Kraepelin worked in back wards that simply warehoused
patients, including some in the final stages of syphilis who
were wrongly diagnosed with schizophrenia. Bleuler, initially
more optimistic, revised his prognoses downward after studying
only hospitalized patients samples of convenience
rather than including patients who were ultimately discharged.
The American Psychiatric Association's newest
Diagnostic and Statistical Manual D.S.M.-IV, published
in 1994 repeats this old pessimism. Reinforcing this
gloomy view are the crowded day rooms and shelters and large
public mental-health caseloads.
Also working against effective treatment are destructive social
forces like prejudice, discrimination and poverty, as well
as overzealous cost containment in public and private insurance
coverage. Public dialogue is mostly about ensuring that people
take their medication, with little said about providing ways
to return to productive lives. We promote a self-fulfilling
prophecy of a downward course and then throw up our hands
and blame the ill person, or the illness itself, as not remediable.
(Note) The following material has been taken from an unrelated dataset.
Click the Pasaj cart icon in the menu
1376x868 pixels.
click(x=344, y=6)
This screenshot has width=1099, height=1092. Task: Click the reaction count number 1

In addition to the Vermont study, nine other
contemporary research studies from across the world have all
found that over decades, the number of those improving and
even recovering from schizophrenia gets larger and larger.
These long-term, in-depth studies followed people for decades,
whether or not they remained in treatment, and found that
46 percent to 68 percent showed significant improvement or
had recovered. Earlier research had been short-term and had
looked only at patients in treatment.
Although there are many pathways to recovery,
several factors stand out. They include a home, a job, friends
and integration in the community. They also include hope,
relearned optimism and self-sufficiency.
Treatment based on the hope of recovery has
had periodic support. In 1961 a report of the American Medical
Association, the American Psychiatric Association, the American
Academy of Neurology and the Justice Department said, "The
fallacies of total insanity, hopelessness and incurability
should be attacked and the prospects of recovery and improvement
though modern concepts of treatment and rehabilitation emphasized."
In 1984, the National Institute of Mental Health recommended
community support programs that try to bolster patients' sense
of personal dignity and encourage self-determination, peer
support and the involvement of families and communities. Now
there are renewed calls for recovery-oriented treatment. They
should be heeded. We need major shifts in actual practice.
Can all patients make the improvement of a John Nash? No.
Schizophrenia is not one disease with one cause and one treatment.
But we, as a society, should recognize a moral imperative
to listen to what science has told us since 1955 and what
patients told us long before. Many mentally ill people have
the capacity to lead productive lives in full citizenship.
We should have the courage to provide that opportunity for
them.
Courtenay M. Harding is a senior director
of the Center for Psychiatric Rehabilitation at Boston University's
Sargent College of Health and Rehabilitation Sciences.